The first Hungarian clone mouse is born.

 Micromanipulation and genetic reprograming group

  Complex modeling systems are essential to facilitate the post-genomic medical research by revealing functional genomic meaning of the genetic code. Transgenic, especially genetic knock-out mice catalyzed the progress, but mouse anatomy and physiology is not fully adequate to study numerous human diseases.

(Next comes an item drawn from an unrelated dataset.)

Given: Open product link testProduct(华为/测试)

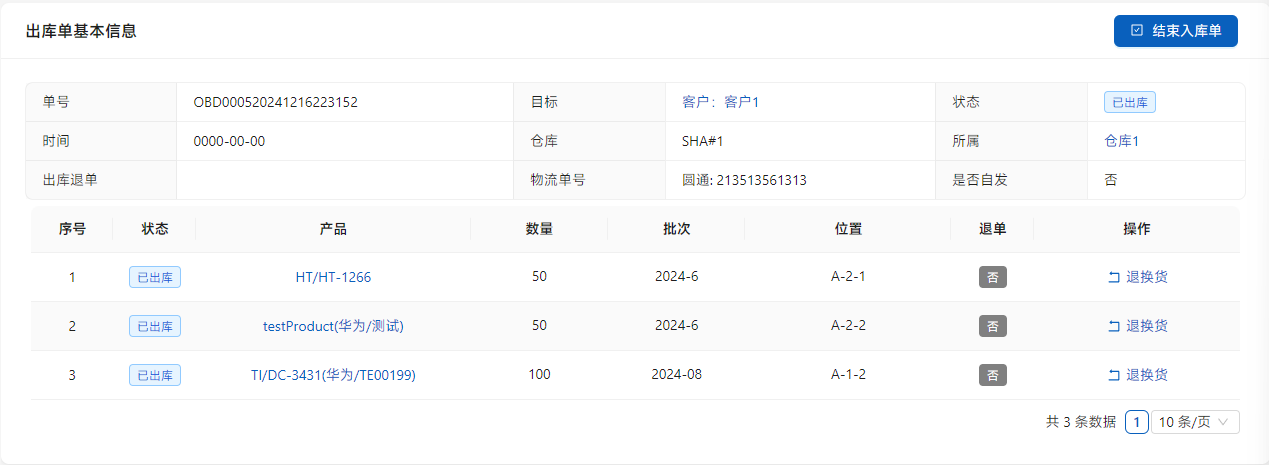Looking at the screenshot, I should point(333,326).
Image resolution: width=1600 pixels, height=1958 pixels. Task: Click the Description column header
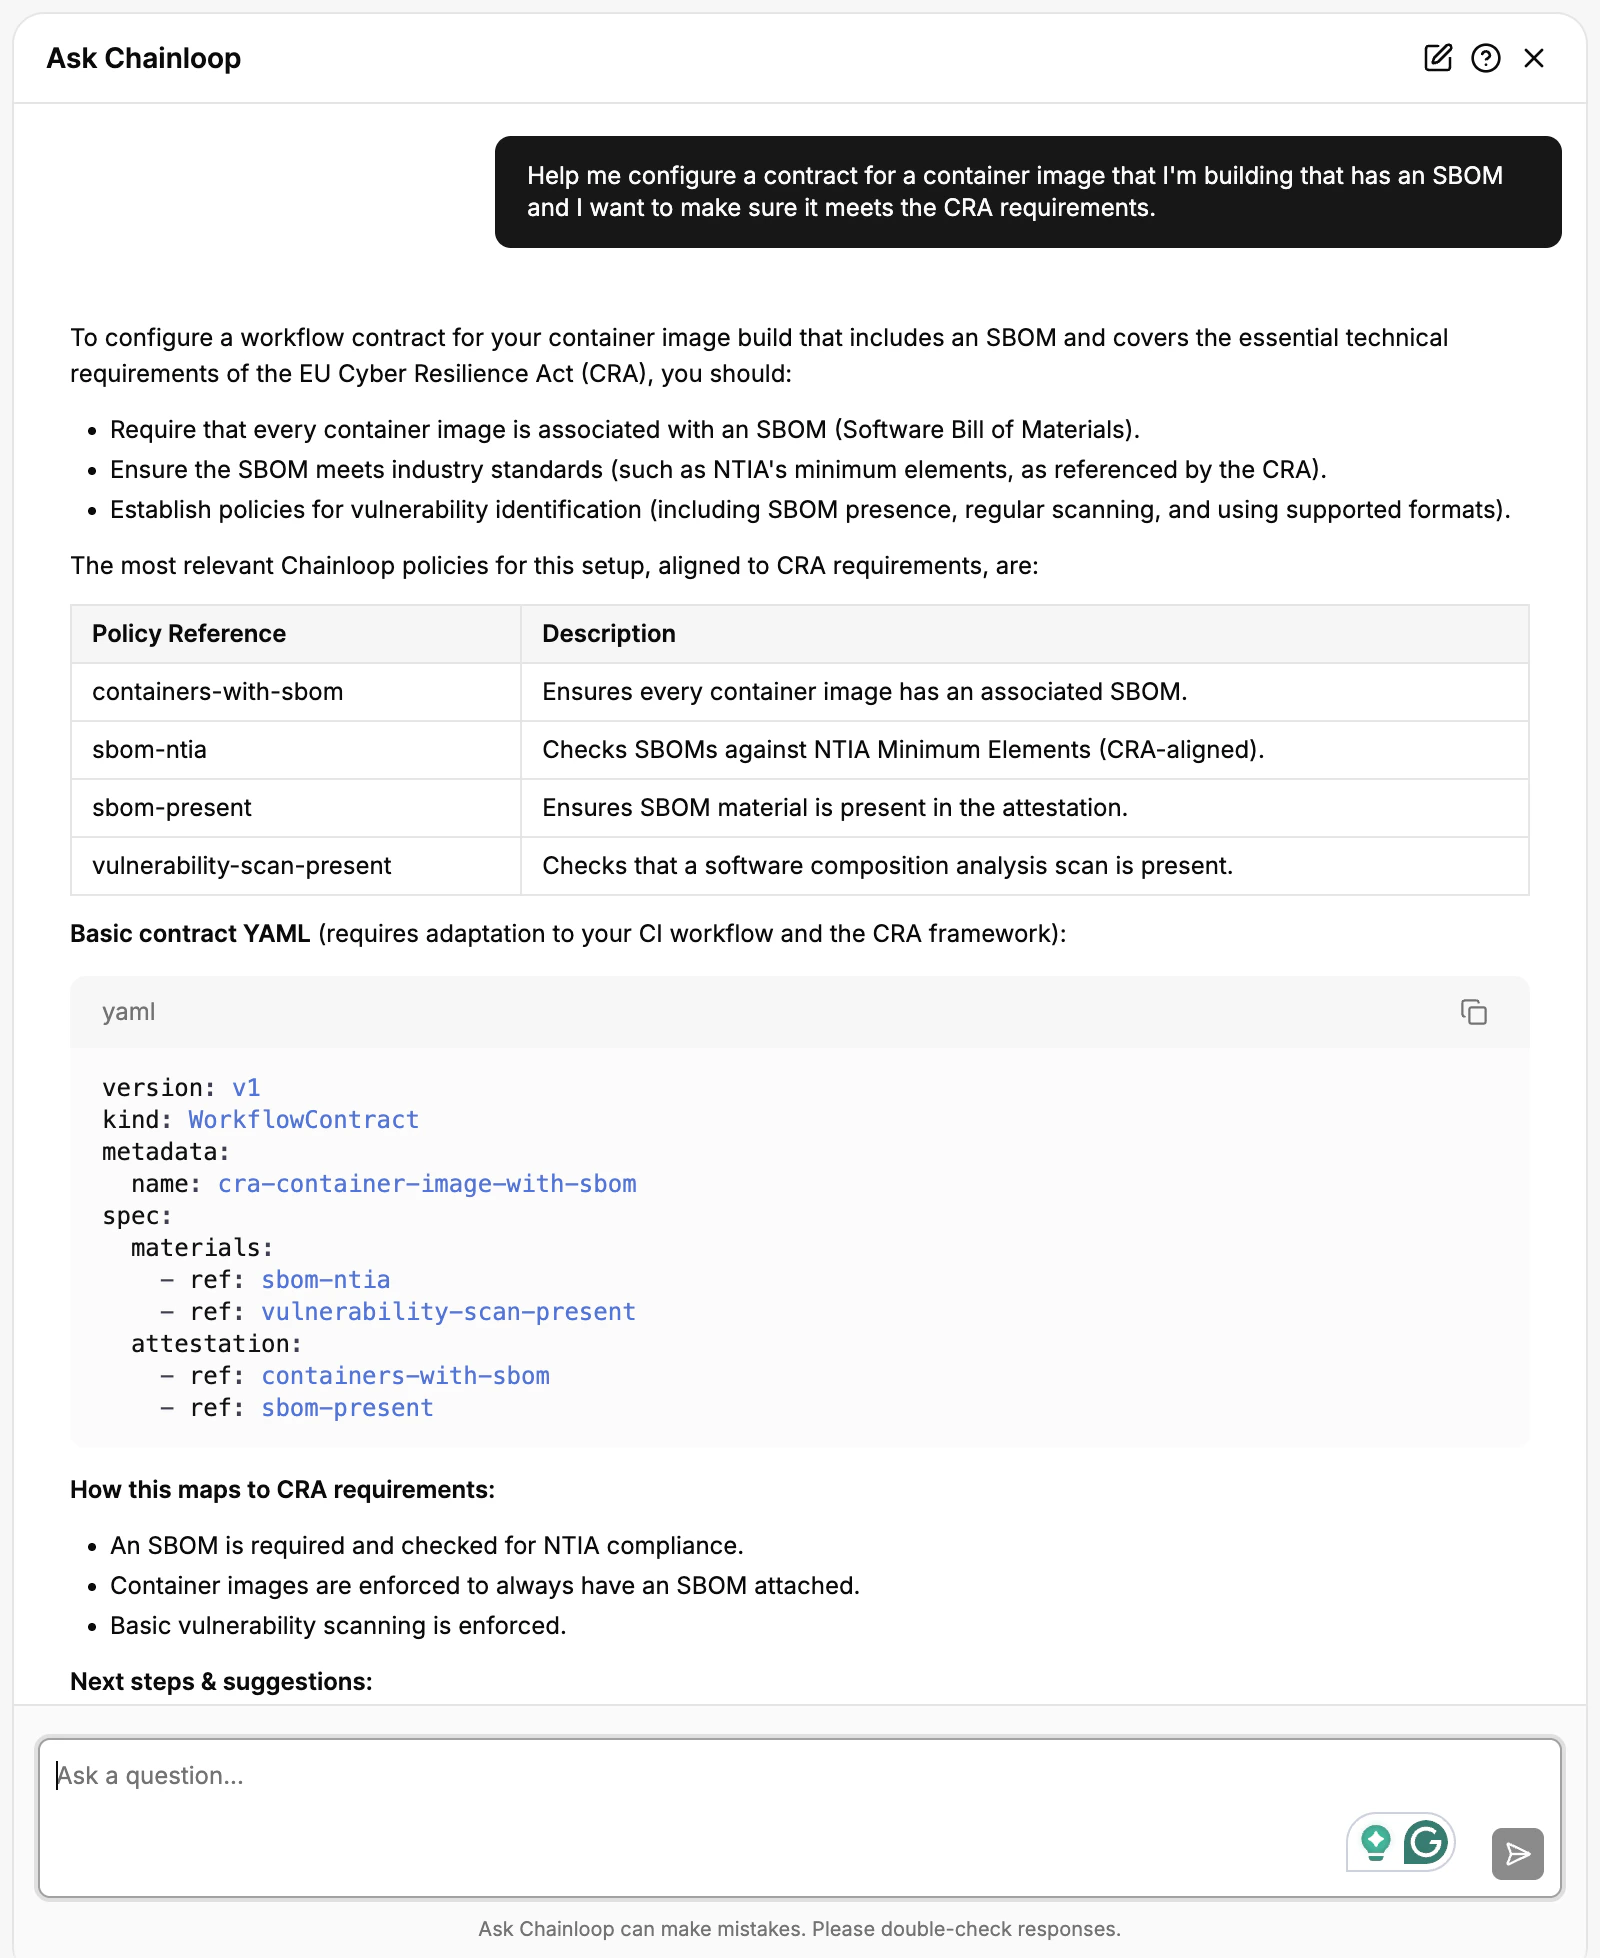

To bridge the gap between mouse models and treatment of human diseases, generation of transgenic laboratory animal models in rabbit and rat is needed. The lack of stable stem cell lines in most species prevented targeted genetic modifications, new tools such as nuclear replacement and gene targeting in somatic cells as a technological platform offer an opportunity for progressive disease research and pharmaceutical testing systems. The overall goal of the new team established in 2003 is to provide a new technology to produce better animal models for human medical research.

Nuclear replacement (“cloning”) methods in mouse: test of safety & reliability for generation of transgenic models

 Mouse is still the most important model species, due to the amount of knowledge generated about its genome, gene functions, and proteomics. Targeted transgenesis in the mouse species has become a versatile tool for the production of experimental models of human diseases. The availability of embryonic stem (ES) cell technology for genetic engineering provides the only direct comparison with ES or somatic cell and nuclear replacement derived individuals, carrying the same genetic modifications.

The team is working on the generation of nuclear transfer mice with genetic modifications from somatic and ES cells. Production of viable and fertile mice have been reported by nuclear replacement, however, the reasons behind the frequent deformations among foetuses and progeny are not well understood. Activation and in vitro culture methods are also important. Origin of the nuclear donor cells affects success rates, and their survival in culture varies. It has been reported that offspring of nuclear replacement parental mice were normal and fertile. All epigenetic problems in the parents seem to be erased when cell nuclei go through the germ line. If tests in the “mouse clinic” system (by collaborating partner GSF) for a wide range of parameters will demonstrate that such 2^nd and 3^rd generation cloned animals are indeed phenotypically equivalent to conventional transgenic mouse models then this would open the possibility to develop novel techniques of genetic engineering based on somatic gene targeting and nuclear replacement.  

Development of nuclear replacement in rabbit

 The rabbit offers many advantages as a non-rodent model. In collaboration with the “Mammary gland development and function” Team our goal is to develop the nuclear replacement approach and compare it with microinjection and ES cell chimera methods to create transgenic rabbits expressing human factor VIII and human alkaline phosphatase (ALP) in the milk (see details at that team).

Our team is characterising differences in the reprogramming potential of nuclei obtained from cumulus and different types of fibroblast cells, subjected to transgenic modifications (including gene targeting). In vitro development of nuclear replacement embryos is analysed, and the most promising cell lines are tested further by transfer into recipients and generation of progeny.

 Cryopreservation of cells, gametes and embryos

  In order to generate a well-standardised technological platform, banking and international distribution of the new model animals need to be developed.